What constitutes an “equitable” owner of a house?  The Tax Court has typically defined an equitable owner as one who:
  • Has a right to possess the property and to enjoy the use, rents or profits thereof;
  • Has a duty to maintain the property;
  • Is responsible for insuring the property;
  • Bears the property’s risk of loss;
  • Is obligated to pay the property’s taxes, assessments or charges;
  • Has the right to improve the property without the owner’s consent; and
  • Has the right to obtain legal title at any time by paying the balance of the purchase price.2
On Monday, the Tax Court examined just such a situation in Puentes v. Commissioner, T.C. Memo 2013-277. In Puentes, the taxpayer moved into a home owned by her brother. Her brother was the sole holder of legal title to the property, and the only obligor listed on the mortgage.
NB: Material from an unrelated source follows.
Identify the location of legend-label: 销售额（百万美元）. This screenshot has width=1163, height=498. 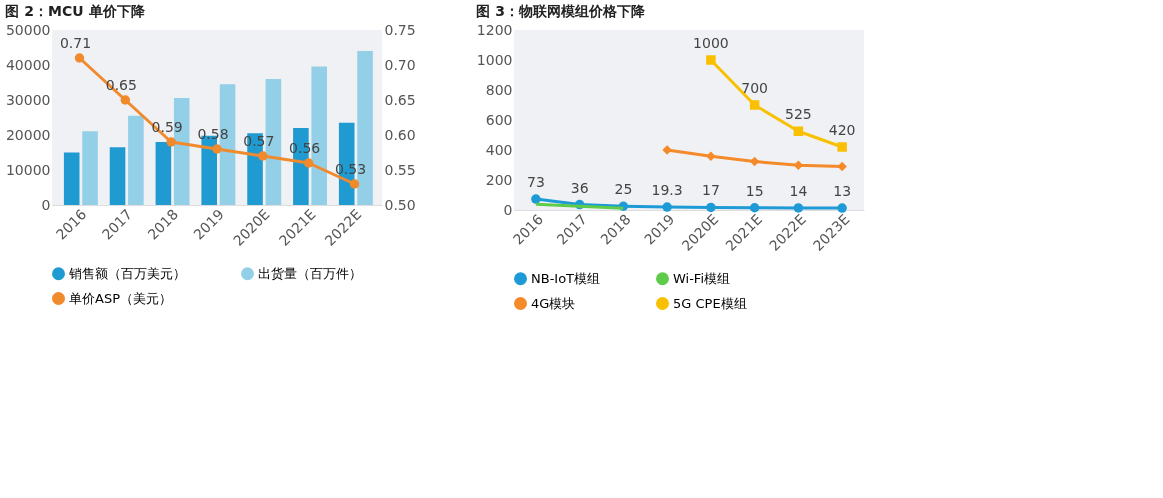
(127, 273).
Taxpayer, however, made the mortgage payments. 
 
In 2009, taxpayer’s brother received a Form 1098, Mortgage Interest Statement, reflecting $29,000 of interest expense paid during the year. Because taxpayer had actually paid the interest, she claimed the deduction on her tax return. 
 
The IRS denied the deduction because while the taxpayer had in fact paid the mortgage interest, she was neither the legal owner of the property nor was she listed as a debtor on the mortgage. 
 
Conceding these points, the taxpayer instead argued that she was the equitable owner of the house, and thus was entitled to the deduction pursuant to the Section 163 regulations. The Tax Court, however, was unconvinced. 
 
Because the taxpayer was not legally obligated to make the mortgage payments or pay any real estate taxes, had no duty to maintain or insure the property, and had no right to improve or purchase the property, the court concluded that she failed to establish that she was an equitable owner. As a result, her mortgage interest deduction was denied. 
 
If the decision in Puentes has left you wondering how you can ever be respected as an equitable owner of a home, here’s some advice: buck up for part of the down payment. Do that, and the courts have respected the fact that you have skin in the game and bear some portion of the risk of loss (factor #4), even if you’re not listed on the deed or mortgage. 
 
And that’s one to grow on. 
 
1 Golder v. Commissioner, 604 F.2d 34 (9th Cir. 1979). 
2 Blanche v. Commissioner, T.C. Memo 2001-63.